But even when the person making that argument really is an expert, I feel that it's still a cop out not to articulate the logic behind one's point of view. If you really are such an expert, you should be able to convey why the solution you advocate is best. I just don't buy that the expert can't make himself understood to the novice.

Of course, that doesn't mean that the novice will believe him. Or embrace the direction given. But that's different from being unable to communicate.

I've been blessed with a number of very talented professors over the years. A great many were brilliant. None of them met the stereotype of solipsist genius that couldn't teach worth a darn. In fact, the most gifted were exactly the ones who communicated best.

Nobel laureate Richard Feynman remarked that if a Physics topic could not be explained to freshmen, then physicists really didn't understand the topic.

So, to my fellow architects out there, the next time you are charged with putting a little extra effort into defending your point of view, resist the temptation to take it as a challenge to your role in the group. Instead, welcome the opportunity to reify your intuition into a coherent explanation. And trust your audience to be bright enough, or at least curious enough, to know what orcs are.

Thursday, November 8, 2007

Unscientific Methods

Every once in a while, you need to <rant>

Some years back, I was a novice programmer on an important software effort. IIRC, it was something like a couple or three dozen coders for six calendar months. There were six milestones, one scheduled at the end of each month. For some ironclad non-technical reasons whose details don't matter here, the project's final deadline absolutely positively could not budge.

Well, you know how software development goes, and we completed our first milestone after two months elapsed. The project manager called a meeting. "Don't worry," he reassured us. "We're only a month behind schedule." I sure didn't see it that way, so I had a discreet conversation with my technical lead.

"Our estimate for how long it would take to complete the first milestone was off by 100%," I said." If our other estimates are similarly off, we're not a month behind schedule. We're six months behind!" My tech lead endured my naivete. He reminded me that we had a talented and hardworking group. The first milestone was just a fluke.

"Well, sure," I pressed on. "But, think like a scientist. We've performed one experiment. It tells us that our estimating process is off by a factor of two. I really think we need more people." It was a big company. So throwing more bodies at the problem didn't seem unreasonable to me. But it was not to be.

We worked hard, put in lots of overtime, and completed our second milestone after two more months elapsed. The project manager was replaced. The new manager gave us the Gipper speech, which pretty much alienated everybody who had been slaving away for the past four months. I now had two experiments supporting my view of the schedule.
===============
WHAT IS ASKED
1. Output the stretch of the blog post from "Nobel laureate Richard" through "understand the topic.", copied word for word.
2. Return the rows from the line containing "Open a new tab with plus button" through the last row, reproducing each line verbatim and including both ends.

A run of rows
===============
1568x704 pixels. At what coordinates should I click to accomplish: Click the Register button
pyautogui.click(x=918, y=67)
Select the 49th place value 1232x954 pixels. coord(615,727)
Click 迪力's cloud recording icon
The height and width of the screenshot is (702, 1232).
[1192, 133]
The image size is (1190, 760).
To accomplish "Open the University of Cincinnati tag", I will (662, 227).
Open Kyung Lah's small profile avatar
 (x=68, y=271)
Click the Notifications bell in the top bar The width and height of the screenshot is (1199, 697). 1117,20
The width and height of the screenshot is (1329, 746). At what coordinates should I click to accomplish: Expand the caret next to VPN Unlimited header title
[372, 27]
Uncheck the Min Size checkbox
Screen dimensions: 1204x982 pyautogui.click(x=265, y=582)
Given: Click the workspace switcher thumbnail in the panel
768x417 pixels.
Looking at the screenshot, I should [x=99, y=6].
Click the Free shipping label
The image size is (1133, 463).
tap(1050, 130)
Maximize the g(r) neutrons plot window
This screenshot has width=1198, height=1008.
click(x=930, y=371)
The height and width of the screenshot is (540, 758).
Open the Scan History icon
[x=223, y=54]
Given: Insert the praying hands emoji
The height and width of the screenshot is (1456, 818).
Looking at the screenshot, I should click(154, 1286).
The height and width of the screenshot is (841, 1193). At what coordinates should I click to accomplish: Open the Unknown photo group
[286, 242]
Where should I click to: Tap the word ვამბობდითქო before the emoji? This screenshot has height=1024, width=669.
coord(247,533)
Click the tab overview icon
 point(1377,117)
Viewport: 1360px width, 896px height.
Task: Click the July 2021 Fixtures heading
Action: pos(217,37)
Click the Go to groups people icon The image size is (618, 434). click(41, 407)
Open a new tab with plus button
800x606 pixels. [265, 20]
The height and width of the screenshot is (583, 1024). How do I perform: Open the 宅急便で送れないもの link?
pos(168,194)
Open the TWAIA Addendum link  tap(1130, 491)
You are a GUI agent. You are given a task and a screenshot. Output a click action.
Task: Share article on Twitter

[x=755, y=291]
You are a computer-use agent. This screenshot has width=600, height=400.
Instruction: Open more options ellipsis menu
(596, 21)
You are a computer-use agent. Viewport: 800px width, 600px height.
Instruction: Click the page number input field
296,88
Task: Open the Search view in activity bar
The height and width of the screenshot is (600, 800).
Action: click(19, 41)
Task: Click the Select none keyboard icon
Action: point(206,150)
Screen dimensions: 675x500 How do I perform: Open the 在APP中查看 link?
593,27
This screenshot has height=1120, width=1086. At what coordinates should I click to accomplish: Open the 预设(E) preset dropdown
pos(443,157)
===============
ANSWER LIST
1.
Nobel laureate Richard Feynman remarked that if a Physics topic could not be explained to freshmen, then physicists really didn't understand the topic.

2.
Open a new tab with plus button
800x606 pixels. [265, 20]
The height and width of the screenshot is (583, 1024). How do I perform: Open the 宅急便で送れないもの link?
pos(168,194)
Open the TWAIA Addendum link  tap(1130, 491)
You are a GUI agent. You are given a task and a screenshot. Output a click action.
Task: Share article on Twitter

[x=755, y=291]
You are a computer-use agent. This screenshot has width=600, height=400.
Instruction: Open more options ellipsis menu
(596, 21)
You are a computer-use agent. Viewport: 800px width, 600px height.
Instruction: Click the page number input field
296,88
Task: Open the Search view in activity bar
The height and width of the screenshot is (600, 800).
Action: click(19, 41)
Task: Click the Select none keyboard icon
Action: point(206,150)
Screen dimensions: 675x500 How do I perform: Open the 在APP中查看 link?
593,27
This screenshot has height=1120, width=1086. At what coordinates should I click to accomplish: Open the 预设(E) preset dropdown
pos(443,157)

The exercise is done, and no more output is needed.